Is C# Endian sensitive?

Question

Is C# ever Endian sensitive, for example, will code such as this:

int a = 1234567;
short b = *(short*)&i;

always assign the same value to b. If so, what value will it be?

If not, what good ways are there to deal with endianness if code with pointers in?

Answer 1

C# doesn't define the endianness. In reality, yes it will probably always be little-endian (IIRC even on IA64, but I haven't checked), but you should ideally check BitConverter.IsLittleEndian if endianness is important - or just use bit-shifting etc rather than direct memory access.

To quote a few lines from protobuf-net (a build not yet committed):

WriteInt64(*(long*)&value);
if (!BitConverter.IsLittleEndian)
{   // not fully tested, but this *should* work
    Reverse(ioBuffer, ioIndex - 8, 8);
}

i.e. it checks the endianness and does a flip if necessary.

Answer 2

Yes, I believe that code is endian-sensitive.
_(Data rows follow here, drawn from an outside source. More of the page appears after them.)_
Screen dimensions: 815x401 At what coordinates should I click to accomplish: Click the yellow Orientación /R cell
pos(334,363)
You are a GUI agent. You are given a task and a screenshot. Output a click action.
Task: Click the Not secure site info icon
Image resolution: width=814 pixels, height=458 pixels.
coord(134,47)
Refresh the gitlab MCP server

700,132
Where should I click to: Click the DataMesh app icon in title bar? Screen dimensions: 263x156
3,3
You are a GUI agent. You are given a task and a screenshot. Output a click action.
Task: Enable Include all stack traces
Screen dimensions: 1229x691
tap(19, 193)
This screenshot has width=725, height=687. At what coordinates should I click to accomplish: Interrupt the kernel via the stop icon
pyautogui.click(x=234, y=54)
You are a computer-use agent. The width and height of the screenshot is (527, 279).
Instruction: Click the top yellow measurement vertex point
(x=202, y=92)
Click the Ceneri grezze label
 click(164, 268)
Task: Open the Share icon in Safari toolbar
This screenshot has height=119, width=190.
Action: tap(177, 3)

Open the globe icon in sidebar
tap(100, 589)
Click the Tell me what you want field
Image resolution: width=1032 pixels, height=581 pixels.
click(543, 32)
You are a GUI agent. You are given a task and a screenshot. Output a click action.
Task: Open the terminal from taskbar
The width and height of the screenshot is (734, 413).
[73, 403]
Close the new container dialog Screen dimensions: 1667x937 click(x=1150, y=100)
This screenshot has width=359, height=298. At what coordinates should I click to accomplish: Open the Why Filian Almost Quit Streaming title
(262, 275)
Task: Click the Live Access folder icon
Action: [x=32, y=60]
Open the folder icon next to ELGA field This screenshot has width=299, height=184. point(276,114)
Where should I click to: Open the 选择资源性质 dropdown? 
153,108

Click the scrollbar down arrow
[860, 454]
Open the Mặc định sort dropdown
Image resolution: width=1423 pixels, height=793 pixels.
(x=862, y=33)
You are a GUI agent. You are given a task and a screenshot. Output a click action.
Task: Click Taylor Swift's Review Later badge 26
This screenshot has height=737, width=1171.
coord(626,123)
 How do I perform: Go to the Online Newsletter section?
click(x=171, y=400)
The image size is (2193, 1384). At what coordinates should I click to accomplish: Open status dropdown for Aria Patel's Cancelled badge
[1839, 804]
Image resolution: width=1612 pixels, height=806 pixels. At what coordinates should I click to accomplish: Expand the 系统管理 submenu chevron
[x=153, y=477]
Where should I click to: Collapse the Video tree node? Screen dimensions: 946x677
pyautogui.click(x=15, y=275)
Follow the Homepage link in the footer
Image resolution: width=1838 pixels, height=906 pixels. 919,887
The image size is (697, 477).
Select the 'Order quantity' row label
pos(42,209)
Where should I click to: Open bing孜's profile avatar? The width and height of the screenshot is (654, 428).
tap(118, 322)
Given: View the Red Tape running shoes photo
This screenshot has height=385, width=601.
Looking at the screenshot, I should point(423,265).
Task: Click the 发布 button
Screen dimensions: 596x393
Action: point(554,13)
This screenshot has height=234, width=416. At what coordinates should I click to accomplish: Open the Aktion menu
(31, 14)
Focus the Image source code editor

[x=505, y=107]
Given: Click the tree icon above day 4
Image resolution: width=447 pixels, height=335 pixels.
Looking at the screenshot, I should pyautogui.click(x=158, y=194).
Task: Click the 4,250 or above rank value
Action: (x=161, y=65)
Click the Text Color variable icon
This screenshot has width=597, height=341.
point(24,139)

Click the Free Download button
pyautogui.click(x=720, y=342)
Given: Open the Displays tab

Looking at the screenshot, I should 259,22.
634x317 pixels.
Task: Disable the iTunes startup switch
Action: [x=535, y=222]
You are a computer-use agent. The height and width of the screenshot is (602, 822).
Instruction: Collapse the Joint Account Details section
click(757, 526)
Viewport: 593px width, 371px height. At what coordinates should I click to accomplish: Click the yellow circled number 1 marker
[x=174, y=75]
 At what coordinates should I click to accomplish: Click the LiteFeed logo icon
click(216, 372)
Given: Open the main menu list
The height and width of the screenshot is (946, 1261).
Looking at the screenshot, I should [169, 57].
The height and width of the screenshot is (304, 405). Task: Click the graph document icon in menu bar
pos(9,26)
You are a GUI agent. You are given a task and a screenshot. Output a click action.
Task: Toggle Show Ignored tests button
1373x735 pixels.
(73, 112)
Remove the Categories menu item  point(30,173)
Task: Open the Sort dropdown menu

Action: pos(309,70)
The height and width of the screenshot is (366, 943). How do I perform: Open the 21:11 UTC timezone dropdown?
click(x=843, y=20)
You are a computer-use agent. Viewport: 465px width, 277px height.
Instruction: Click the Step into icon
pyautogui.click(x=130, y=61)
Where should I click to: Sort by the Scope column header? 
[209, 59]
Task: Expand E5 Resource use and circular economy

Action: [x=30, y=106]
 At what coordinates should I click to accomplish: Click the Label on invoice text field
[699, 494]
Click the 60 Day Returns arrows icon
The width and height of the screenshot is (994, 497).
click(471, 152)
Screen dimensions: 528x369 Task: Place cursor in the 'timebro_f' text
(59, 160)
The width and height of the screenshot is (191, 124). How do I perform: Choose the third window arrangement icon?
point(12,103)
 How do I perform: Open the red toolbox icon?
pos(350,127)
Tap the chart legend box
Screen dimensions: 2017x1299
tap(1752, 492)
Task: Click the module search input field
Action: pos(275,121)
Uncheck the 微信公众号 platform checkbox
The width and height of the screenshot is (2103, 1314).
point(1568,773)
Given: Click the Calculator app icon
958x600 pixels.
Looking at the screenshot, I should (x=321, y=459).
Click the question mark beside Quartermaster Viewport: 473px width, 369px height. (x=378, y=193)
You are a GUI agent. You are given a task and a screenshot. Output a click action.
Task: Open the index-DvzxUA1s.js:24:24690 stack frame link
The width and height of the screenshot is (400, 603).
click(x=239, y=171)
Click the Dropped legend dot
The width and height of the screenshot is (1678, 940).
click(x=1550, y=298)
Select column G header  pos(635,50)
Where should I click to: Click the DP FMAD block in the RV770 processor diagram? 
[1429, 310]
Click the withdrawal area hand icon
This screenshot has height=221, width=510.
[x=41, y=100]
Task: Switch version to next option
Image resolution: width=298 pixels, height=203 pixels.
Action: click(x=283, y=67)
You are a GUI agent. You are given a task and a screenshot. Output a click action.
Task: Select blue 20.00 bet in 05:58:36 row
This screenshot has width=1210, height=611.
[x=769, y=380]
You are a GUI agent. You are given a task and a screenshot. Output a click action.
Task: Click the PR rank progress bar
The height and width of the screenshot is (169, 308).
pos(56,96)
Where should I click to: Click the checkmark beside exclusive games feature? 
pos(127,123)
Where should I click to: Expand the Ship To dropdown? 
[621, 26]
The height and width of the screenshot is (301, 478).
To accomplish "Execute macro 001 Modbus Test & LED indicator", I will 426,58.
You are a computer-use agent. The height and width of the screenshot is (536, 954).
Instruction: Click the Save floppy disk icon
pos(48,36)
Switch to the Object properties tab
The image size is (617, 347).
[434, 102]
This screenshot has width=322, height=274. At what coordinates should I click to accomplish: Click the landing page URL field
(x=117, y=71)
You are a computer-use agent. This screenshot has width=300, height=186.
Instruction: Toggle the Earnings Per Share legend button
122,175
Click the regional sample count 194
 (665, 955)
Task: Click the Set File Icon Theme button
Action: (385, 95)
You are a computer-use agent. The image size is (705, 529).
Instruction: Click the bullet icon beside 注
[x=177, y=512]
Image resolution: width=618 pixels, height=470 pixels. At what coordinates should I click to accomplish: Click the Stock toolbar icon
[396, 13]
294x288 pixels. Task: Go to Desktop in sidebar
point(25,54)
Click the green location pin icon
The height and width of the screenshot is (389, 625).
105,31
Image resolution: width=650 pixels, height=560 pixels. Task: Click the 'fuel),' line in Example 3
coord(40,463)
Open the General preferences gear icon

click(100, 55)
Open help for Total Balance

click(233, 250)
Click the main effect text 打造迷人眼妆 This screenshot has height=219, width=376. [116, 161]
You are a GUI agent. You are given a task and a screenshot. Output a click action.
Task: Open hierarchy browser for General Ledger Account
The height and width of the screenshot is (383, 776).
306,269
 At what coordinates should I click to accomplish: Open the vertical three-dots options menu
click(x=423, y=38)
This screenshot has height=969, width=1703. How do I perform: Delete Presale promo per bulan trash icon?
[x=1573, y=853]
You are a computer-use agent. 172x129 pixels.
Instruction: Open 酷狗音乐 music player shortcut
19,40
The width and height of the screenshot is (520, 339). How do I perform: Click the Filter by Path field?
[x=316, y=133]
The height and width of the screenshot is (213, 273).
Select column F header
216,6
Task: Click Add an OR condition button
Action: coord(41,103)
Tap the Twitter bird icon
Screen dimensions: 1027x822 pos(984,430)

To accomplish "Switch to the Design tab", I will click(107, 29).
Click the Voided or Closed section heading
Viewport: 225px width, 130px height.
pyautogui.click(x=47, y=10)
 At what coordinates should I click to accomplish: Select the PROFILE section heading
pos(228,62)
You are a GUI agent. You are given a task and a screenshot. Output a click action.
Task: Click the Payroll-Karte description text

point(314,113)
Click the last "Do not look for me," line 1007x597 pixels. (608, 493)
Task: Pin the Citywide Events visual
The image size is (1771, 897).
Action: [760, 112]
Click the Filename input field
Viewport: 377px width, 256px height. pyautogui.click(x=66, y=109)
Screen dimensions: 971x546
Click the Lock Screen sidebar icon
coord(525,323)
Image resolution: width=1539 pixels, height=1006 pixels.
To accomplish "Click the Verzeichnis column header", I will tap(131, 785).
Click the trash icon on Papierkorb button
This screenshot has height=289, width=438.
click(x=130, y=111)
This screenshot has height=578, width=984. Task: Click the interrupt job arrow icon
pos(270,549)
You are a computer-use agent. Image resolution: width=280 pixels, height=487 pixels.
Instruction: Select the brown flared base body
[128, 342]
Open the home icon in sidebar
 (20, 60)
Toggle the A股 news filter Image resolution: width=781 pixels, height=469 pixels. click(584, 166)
The value of b will be the least-significant bytes on a little-endian processor, and the most-significant bytes on a big-endian processor. To make this simpler to see, let's switch to hex:

using System;

class Test
{
    unsafe static void Main()
    {
        int a = 0x12345678;
        short b = *(short*)&a;
        Console.WriteLine(b.ToString("x"));
    }
}

On my x86 box, that prints "5678" showing that the least-significant bytes were at the "start" of the vaue of a. If you run the same code on a processor running in big-endian mode (probably under Mono) I'd expect it to print "1234".